How to model hierarchical data in noSQL databases

Reading time ~6 minutes

This article is Part 1 in a 2-Part Series.

Querying hierarchical data is always where the big boys of SQL shined. And I really mean the big boys part since only Oracle, and Microsoft SQL Server have support for CTE [As Thomas Levesque pointed out in the comments, not only those have support for CTE. Full list on wikipedia] (Common Table Expressions) that allow for executing one SQL statement what will fetch a subtree. There are data modeling approaches that allow for doing hierarchical data reads with noSQL databases and databases without support for CTE.

An Example

The most common and obvious example of hierarchical data is the family tree (we are using parent and child when talking about hierarchical data for a reason). But because of limitations that we will discuss in the end, let’s look at another widespread usage: folder structure.

Modeling the structure in a relational database is very easy and can be done in one table:

Id Name ParentId
1 07-Shots null
2 EX-000 2
3 0000 2
4 Anin 3
5 Cloth 3

names are self-explanatory.

SQL

As I wrote earlier, with SQL, we can use CTE. It will look more or less like this:

WITH Folder_CTE (Id, Name)
AS
(
    -- Select the root
    SELECT 
        rootParent.Id,
        rootParent.Name
    FROM Folder as rootParent
    Where Id= -- The most parent Id from which we want to read the structure

    -- Union the result
    UNION ALL

    -- Select the next level of hierarchy by joining Folder with the already selected elements 
    SELECT 
        Id,
        Name
    FROM  Folder as child
    Join Folder_CTE as parent on child.ParentId = parent.Id -- Join existing with new. 
)
-- Select the whole result
SELECT     
    Id,
    Name,
    Surname
FROM Folder_CTE

What will happen is SQL Server engine will unwind the query fetching results until no new results are returned. It still means doing multiple joins, but the performance penalty isn’t that big.

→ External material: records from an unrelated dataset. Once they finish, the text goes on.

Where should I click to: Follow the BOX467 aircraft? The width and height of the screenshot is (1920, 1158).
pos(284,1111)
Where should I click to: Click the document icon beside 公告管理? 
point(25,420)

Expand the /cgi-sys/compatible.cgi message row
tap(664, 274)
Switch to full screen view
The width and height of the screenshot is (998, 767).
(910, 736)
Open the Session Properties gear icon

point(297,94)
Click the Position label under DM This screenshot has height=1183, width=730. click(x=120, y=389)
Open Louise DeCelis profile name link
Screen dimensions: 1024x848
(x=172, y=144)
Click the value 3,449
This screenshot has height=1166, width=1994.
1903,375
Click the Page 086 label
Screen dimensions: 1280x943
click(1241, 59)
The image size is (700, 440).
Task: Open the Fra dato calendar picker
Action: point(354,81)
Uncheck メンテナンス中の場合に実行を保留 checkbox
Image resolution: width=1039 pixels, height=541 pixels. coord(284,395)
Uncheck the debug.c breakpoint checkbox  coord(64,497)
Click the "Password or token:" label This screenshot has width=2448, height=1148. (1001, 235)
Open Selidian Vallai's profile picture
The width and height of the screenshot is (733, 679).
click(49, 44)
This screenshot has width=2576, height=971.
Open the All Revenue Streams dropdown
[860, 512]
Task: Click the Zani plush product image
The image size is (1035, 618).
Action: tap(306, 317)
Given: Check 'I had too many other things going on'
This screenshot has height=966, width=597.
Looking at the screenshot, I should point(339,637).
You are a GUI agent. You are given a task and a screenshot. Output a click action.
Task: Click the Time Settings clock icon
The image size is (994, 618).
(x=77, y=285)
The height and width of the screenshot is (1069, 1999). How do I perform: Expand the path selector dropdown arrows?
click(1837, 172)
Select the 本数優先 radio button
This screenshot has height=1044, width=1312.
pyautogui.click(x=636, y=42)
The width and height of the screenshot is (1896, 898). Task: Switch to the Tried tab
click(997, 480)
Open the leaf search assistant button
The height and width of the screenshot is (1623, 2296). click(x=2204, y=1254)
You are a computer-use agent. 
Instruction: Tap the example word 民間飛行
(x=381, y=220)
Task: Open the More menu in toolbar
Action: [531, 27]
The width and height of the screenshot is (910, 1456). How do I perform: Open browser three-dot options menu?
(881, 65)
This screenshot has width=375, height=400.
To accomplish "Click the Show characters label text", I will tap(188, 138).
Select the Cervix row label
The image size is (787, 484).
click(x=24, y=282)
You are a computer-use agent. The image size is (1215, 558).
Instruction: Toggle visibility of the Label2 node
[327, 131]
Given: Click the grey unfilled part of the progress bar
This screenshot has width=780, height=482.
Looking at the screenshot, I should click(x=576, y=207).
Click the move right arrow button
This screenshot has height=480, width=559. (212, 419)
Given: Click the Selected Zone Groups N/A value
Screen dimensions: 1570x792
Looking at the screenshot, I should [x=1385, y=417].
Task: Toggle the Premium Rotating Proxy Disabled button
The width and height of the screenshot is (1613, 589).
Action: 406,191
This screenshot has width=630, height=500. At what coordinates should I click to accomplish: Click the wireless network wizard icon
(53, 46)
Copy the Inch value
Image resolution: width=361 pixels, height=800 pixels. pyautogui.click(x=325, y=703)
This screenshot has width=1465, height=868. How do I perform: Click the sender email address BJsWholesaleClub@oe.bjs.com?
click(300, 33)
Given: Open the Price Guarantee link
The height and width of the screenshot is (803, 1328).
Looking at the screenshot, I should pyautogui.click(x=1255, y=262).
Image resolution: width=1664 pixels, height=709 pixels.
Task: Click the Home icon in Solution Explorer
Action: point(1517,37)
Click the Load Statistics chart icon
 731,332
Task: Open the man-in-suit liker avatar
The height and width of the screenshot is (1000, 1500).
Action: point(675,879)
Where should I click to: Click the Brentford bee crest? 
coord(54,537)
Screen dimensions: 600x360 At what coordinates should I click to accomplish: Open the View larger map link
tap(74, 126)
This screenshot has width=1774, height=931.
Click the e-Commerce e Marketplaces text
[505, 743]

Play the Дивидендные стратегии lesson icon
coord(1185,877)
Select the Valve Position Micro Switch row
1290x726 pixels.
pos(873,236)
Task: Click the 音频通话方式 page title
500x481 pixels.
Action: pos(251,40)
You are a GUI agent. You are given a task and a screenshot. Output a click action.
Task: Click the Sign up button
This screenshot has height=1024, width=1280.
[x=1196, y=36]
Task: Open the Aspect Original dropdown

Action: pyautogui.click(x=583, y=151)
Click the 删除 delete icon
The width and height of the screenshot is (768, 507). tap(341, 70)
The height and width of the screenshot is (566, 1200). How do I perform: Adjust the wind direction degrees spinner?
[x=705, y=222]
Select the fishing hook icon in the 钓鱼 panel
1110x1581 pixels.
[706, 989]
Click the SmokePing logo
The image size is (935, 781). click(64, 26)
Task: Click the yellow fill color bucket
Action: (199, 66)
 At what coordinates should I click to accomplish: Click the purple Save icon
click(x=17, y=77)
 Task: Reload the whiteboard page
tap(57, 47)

There are some limits to this approach.

  • As with most (all to my knowledge) programming languages, there is a limit to this recursion. In case of SQL Server it is 100 by default but can be changed to 32,767. With OLTP (Online Transaction Processing) loads this shouldn’t be a problem. For reporting (OLAP - Online Analytics Processing), you should be denormalizing your data anyway.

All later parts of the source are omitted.